**Exercise goal**
Keep every line in which "mamma" occurs and drop the rest of the data.

Dataset records: Begin

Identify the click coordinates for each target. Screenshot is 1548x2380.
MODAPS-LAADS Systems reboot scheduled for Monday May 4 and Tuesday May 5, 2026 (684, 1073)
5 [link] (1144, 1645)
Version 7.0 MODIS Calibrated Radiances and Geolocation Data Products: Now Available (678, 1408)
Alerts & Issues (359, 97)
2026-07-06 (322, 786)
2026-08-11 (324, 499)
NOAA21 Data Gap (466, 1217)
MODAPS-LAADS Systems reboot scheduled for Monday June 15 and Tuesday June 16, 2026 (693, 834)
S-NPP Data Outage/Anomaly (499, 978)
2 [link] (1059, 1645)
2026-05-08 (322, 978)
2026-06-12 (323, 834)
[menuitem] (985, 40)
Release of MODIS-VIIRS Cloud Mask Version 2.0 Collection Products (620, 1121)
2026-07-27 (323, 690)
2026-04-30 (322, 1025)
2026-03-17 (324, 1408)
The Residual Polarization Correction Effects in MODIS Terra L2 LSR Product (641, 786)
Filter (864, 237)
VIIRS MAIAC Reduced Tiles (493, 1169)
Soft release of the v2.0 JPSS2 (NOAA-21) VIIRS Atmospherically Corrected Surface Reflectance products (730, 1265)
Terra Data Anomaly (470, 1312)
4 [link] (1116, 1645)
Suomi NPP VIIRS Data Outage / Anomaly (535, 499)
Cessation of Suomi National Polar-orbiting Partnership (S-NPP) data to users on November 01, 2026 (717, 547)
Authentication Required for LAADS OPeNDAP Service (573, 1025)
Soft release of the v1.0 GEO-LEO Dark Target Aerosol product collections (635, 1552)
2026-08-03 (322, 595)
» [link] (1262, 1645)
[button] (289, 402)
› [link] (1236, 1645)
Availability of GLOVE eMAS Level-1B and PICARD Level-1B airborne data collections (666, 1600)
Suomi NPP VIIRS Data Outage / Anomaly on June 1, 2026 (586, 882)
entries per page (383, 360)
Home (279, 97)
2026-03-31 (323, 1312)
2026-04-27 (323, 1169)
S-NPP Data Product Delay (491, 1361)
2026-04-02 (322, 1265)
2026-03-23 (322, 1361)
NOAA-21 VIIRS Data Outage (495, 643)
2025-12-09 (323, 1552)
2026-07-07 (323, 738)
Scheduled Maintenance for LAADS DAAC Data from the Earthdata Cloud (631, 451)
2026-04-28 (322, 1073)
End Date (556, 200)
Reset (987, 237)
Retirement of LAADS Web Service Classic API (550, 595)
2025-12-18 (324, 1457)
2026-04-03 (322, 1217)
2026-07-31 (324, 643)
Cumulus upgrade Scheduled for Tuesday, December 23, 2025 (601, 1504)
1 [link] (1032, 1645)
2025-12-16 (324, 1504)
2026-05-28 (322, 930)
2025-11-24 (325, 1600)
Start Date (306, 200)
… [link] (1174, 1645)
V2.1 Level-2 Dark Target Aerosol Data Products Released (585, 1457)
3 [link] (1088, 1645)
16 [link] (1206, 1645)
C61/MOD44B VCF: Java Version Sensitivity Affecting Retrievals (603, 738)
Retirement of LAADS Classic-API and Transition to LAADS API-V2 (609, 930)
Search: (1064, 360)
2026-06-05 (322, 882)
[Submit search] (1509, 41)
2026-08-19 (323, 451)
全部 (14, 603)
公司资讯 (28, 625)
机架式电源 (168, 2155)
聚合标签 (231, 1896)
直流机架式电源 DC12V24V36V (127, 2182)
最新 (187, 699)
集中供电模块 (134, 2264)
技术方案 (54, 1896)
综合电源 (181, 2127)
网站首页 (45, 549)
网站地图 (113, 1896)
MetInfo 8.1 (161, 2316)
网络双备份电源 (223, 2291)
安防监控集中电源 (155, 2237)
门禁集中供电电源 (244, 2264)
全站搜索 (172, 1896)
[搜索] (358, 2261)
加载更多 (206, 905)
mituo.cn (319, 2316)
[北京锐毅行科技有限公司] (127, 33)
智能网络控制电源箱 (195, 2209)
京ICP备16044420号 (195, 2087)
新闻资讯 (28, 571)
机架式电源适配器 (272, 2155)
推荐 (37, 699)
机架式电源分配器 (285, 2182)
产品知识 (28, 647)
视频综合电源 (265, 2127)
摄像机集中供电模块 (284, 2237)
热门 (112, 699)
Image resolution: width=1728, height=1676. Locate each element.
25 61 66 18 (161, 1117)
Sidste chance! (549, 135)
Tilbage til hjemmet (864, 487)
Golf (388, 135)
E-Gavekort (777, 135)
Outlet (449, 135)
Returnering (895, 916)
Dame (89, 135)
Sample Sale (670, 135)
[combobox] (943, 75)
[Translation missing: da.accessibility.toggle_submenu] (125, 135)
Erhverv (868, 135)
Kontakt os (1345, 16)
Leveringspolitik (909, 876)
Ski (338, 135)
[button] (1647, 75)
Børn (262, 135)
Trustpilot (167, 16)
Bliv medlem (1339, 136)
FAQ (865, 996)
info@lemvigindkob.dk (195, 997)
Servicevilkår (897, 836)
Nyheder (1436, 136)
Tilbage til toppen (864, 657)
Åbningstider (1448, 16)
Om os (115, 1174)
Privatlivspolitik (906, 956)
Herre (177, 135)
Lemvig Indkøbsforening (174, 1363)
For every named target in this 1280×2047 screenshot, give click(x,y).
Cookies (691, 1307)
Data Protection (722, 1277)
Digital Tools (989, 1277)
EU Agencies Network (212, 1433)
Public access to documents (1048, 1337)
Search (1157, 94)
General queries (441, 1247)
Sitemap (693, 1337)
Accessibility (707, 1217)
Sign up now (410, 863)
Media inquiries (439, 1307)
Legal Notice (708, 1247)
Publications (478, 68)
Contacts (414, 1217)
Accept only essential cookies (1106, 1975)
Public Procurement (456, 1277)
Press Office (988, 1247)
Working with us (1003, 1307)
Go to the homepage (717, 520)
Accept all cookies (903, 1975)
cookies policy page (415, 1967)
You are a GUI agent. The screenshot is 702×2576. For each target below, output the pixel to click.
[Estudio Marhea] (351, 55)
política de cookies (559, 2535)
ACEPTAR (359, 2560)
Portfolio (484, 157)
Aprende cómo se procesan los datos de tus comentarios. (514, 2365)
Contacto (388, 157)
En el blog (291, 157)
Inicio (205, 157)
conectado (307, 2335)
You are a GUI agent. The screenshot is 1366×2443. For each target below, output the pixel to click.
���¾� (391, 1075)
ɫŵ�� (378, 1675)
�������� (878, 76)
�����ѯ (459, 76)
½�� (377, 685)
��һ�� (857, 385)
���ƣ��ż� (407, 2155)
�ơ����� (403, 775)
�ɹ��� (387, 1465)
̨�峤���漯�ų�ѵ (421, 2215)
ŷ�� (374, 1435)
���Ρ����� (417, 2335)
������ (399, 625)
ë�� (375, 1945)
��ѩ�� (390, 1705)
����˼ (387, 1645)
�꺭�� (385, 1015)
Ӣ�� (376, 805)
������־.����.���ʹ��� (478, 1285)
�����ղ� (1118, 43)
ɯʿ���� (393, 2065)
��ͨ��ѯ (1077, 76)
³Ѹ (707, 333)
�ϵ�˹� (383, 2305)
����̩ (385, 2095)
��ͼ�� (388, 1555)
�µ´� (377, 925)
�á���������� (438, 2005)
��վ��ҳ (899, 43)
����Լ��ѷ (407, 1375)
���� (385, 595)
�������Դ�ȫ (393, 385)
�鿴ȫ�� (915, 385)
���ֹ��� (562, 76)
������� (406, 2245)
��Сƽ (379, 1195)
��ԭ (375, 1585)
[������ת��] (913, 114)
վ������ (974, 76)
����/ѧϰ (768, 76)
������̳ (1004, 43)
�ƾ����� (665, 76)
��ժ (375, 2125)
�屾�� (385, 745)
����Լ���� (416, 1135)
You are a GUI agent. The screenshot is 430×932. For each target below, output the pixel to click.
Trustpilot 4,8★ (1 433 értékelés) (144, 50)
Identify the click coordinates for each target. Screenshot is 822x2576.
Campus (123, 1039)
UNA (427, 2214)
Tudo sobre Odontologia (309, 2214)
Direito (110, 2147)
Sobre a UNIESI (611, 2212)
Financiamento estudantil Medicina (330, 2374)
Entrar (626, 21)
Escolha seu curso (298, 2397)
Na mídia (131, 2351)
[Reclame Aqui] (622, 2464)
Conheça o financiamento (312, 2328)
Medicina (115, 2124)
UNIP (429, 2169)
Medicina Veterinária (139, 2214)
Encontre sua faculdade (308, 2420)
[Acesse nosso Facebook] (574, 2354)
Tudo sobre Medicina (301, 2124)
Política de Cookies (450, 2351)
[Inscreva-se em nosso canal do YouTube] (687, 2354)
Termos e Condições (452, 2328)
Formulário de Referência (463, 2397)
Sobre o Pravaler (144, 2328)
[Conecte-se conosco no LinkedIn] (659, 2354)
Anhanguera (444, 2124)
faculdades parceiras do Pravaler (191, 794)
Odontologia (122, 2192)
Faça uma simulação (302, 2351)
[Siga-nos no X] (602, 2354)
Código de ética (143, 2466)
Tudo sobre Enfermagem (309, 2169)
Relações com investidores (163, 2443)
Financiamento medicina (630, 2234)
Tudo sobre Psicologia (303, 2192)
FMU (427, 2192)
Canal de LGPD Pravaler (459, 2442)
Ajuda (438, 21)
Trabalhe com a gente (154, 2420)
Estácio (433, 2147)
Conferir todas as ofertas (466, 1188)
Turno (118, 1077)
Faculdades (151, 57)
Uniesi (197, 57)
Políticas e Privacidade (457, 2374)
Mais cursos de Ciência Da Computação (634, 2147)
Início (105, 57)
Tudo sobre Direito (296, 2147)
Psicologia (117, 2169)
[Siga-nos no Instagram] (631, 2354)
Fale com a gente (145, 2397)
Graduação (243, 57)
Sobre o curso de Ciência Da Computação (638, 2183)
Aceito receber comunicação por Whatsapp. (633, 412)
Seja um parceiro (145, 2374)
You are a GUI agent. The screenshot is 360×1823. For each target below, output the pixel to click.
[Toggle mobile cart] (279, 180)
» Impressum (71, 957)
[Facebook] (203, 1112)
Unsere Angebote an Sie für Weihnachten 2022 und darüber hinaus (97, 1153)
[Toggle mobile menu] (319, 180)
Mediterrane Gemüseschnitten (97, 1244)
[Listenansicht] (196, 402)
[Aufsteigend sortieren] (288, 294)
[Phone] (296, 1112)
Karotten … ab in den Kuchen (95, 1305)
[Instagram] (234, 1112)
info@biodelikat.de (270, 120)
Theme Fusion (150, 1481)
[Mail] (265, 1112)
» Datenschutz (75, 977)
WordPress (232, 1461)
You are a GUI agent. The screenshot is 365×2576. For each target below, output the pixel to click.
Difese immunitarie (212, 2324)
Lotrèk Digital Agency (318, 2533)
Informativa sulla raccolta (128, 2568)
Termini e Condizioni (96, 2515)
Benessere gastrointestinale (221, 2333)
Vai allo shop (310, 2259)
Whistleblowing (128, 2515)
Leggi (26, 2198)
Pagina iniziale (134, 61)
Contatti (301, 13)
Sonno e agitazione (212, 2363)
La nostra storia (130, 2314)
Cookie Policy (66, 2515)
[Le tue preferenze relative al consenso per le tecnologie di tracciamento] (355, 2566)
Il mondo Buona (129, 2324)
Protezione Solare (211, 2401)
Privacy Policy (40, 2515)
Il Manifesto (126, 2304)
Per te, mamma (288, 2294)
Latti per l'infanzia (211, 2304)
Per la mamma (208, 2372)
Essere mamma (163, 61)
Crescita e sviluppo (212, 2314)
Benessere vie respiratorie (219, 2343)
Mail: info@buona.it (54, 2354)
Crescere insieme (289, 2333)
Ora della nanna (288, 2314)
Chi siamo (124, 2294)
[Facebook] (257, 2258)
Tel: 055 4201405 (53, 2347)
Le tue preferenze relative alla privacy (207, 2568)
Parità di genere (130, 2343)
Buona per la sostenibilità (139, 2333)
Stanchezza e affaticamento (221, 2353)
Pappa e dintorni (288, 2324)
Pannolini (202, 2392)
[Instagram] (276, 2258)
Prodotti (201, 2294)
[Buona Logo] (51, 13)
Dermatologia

Dataset records: End

**Solution to this task**
Per te, mamma (288, 2294)
Per la mamma (208, 2372)
Essere mamma (163, 61)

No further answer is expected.